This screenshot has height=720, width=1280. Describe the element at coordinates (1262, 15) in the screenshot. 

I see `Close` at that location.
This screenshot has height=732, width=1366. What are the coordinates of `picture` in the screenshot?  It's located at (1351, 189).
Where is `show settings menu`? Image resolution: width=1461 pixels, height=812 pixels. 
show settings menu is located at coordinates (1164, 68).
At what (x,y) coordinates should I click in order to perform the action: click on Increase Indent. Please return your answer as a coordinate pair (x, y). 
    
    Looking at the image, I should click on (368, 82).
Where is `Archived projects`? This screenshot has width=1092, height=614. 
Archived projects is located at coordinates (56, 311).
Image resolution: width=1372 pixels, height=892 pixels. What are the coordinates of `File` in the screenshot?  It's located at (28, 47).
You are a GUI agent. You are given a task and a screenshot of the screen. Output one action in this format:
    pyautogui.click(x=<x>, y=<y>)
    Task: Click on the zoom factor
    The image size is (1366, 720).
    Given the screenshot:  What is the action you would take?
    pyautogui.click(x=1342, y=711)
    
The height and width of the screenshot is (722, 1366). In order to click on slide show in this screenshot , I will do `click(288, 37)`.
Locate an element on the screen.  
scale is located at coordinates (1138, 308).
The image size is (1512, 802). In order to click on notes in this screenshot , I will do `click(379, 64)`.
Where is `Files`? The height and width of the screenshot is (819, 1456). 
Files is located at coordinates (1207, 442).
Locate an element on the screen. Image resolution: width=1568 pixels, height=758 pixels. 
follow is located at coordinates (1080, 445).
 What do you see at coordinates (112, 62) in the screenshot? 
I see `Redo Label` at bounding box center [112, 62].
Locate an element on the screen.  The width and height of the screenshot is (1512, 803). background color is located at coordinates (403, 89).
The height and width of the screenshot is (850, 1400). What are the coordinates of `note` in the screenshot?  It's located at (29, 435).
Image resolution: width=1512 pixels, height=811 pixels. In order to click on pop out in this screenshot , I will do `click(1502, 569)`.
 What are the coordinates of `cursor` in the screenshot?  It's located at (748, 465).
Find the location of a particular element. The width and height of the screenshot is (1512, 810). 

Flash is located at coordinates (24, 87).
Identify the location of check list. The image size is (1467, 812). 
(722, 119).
□ □ □ □ □ □ □
Work to complete | Render the stretch from the line containing "At what (x,y)" through the line containing "Looking at the" as a Markdown table with the columns Row and Line, numbering each row and omitting blank lines.

Solution below |
| Row | Line |
|---|---|
| 1 | At what (x,y) coordinates should I click in order to perform the action: click on Increase Indent. Please return your answer as a coordinate pair (x, y).  |
| 2 |     Looking at the image, I should click on (368, 82). |